HeidelbergCement confirmed its outlook for the year after third quarter turnover rose 6.6% from the year-earlier quarter, supported by sustained growth in Asia-Pacific and Africa, as well as improving markets in the US and Europe.
Excluding exchange rate and consolidation effects, turnover grew by 9.8%, with all group areas recording an increase in turnover. Operating income before depreciation (OBID) was almost unchanged at EUR778m, despite higher energy and raw material costs.
“Due to our advantageous geographical footprint and our dual product strategy focussed on cement and aggregates, we were able to achieve a stable operating income despite significantly increased energy and raw materials costs. Nevertheless, we have so far been unable to translate the volume increases into higher operating profits, as we have not yet been able to completely offset the significant rise in energy and raw material costs by corresponding price increases, particularly in the cement business line,” remarked Chairman of the Managing Board, Dr Bernd Scheifele.
In the third quarter, sales volumes of cement were up 12% to 24.3Mt, ready-mix concrete up 8.9%, and aggregates up 4.1% from a year earlier. Cement volumes rose in most of the countries of Eastern Europe and in Central Asia, the recovery of the construction industry continued. Cement deliveries in North America increased by 10% YoY. Indonesia and India both recorded double-digit growth, as did Africa. In comparison with the previous year, HeidelbergCement benefited from the inclusion of cement production in the Democratic Republic of Congo and the Russian Republic of Bashkortostan.
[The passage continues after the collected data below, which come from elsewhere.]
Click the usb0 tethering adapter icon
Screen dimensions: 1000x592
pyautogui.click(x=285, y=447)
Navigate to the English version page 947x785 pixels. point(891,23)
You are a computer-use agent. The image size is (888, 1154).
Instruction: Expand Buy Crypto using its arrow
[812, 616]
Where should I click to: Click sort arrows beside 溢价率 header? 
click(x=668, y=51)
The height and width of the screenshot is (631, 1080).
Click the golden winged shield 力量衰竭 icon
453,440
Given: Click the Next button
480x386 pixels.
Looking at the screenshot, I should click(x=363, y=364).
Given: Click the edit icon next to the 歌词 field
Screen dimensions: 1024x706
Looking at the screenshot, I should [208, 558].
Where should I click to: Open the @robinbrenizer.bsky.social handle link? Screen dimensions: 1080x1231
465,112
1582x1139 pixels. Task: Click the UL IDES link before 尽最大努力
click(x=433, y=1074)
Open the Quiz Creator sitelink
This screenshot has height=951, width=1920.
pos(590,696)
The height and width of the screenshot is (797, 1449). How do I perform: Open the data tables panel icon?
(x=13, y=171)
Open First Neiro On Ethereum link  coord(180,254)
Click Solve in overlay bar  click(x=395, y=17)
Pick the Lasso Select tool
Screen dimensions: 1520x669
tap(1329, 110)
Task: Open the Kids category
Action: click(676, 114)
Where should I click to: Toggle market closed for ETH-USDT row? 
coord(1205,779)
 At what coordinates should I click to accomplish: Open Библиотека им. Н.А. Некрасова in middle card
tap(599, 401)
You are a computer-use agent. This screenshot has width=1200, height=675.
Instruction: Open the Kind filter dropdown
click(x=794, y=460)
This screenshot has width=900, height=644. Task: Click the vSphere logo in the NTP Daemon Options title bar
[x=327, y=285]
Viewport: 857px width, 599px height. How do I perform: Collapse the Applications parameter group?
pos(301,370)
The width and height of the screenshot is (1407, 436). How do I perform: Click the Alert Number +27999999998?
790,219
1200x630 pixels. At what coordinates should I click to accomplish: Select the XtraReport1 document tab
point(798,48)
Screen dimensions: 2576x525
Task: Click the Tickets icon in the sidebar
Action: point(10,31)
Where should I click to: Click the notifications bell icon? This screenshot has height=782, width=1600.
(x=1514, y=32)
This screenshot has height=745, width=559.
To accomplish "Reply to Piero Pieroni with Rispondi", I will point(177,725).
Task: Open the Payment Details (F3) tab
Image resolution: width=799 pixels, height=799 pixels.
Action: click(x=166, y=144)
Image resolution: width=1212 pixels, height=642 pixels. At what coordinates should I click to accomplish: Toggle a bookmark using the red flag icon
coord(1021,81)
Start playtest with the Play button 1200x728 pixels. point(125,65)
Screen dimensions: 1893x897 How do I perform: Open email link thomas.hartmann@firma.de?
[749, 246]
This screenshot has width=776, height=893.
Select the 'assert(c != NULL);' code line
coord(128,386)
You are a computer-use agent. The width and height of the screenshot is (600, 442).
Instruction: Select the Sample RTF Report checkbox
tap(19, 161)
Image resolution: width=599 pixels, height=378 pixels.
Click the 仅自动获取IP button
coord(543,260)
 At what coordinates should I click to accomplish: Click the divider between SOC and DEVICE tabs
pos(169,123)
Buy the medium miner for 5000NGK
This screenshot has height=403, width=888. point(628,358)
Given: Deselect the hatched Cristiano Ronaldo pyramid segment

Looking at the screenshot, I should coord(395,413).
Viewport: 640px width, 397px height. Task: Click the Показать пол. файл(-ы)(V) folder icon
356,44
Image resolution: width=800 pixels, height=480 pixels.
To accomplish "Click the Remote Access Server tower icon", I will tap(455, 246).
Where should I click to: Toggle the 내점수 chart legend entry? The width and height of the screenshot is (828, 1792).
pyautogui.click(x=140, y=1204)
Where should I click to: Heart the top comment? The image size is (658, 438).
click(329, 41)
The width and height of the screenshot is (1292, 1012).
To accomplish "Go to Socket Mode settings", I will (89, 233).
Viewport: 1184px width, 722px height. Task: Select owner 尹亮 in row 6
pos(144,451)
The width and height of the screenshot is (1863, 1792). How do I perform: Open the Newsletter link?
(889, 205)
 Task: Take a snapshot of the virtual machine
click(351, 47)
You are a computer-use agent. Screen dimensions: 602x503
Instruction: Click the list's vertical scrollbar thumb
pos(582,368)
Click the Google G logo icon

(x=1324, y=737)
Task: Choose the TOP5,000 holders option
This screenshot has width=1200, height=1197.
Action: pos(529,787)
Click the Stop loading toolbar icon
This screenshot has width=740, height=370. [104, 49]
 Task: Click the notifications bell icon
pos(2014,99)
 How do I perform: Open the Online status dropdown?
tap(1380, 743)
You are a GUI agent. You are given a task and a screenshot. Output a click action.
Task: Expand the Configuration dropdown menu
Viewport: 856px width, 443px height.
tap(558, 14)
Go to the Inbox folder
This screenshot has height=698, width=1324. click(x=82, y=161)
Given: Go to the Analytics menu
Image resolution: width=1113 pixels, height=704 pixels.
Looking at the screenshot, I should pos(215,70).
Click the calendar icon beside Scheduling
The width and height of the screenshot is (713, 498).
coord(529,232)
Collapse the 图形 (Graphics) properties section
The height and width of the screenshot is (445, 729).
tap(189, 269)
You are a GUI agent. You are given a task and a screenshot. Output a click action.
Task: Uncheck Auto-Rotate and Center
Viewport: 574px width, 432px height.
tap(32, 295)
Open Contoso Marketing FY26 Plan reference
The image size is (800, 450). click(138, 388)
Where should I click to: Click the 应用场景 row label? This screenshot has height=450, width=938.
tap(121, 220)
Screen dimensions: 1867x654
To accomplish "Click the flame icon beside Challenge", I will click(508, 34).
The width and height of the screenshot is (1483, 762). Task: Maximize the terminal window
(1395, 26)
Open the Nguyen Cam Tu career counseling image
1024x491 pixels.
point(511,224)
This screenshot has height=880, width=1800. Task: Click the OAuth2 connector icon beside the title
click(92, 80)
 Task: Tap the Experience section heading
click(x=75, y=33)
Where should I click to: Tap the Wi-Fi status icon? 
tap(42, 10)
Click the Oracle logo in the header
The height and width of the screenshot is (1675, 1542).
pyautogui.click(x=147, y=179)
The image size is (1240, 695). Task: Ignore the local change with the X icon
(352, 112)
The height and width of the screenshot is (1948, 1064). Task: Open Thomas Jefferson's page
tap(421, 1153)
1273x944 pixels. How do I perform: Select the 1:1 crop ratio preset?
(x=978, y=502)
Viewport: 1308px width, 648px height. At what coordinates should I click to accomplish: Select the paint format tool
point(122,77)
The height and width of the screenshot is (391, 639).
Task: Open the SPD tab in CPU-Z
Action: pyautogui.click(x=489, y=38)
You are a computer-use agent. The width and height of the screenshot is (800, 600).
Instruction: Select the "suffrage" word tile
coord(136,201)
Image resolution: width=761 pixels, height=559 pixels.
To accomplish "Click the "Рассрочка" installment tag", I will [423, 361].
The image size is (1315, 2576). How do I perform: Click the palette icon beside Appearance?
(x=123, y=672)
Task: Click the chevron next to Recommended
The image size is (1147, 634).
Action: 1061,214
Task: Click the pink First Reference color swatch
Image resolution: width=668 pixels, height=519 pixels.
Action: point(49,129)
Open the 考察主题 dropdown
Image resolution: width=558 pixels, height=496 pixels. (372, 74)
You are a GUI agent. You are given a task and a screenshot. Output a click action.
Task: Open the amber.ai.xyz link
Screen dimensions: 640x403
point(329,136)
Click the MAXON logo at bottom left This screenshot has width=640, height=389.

During the first nine months of the year, group turnover rose by 8.4% to EUR9620m
(previous year: EUR8877). OIBD improved by 2.5% to EUR 1682m (previous year:
1642) and operating income rose by 1.6% to EUR1,063m (EUR 1047). Profit rose to EUR404.2m (EUR: 372.1), while the Group share improved to EUR266.3m (previous year: 243.0).
The company still sees increased turnover and operating income in 2011, and remains focused on cost-cutting measures. The group’s FOX 2013 cost-savings programme exceeded expectations, delivering savings of EUR251m in the first nine months (versus its full year plan of EUR200m).
The pace at which the company reduced debt slowed in the 3Q, falling short of its targets. Net debt fell to EUR8.5bn at the end of the quarter, from EUR8.65bn last year. However, Analysts at JP Morgan say they are encouraged by the group’s continued focus on deleveraging saying it will take some time to re-coup the additional energy and raw material costs, probably into 2Q12 but weaker YoY comparatives will help. A higher YoY margin, JP Morgan believe is key – it should act as a catalyst for the market to look at the asset values of these businesses. Heidelberg remains one of the best placed groups geographically, with exposure to areas of significant growth like Indonesia and avoiding problematic areas like North Africa, JP Morgan comments.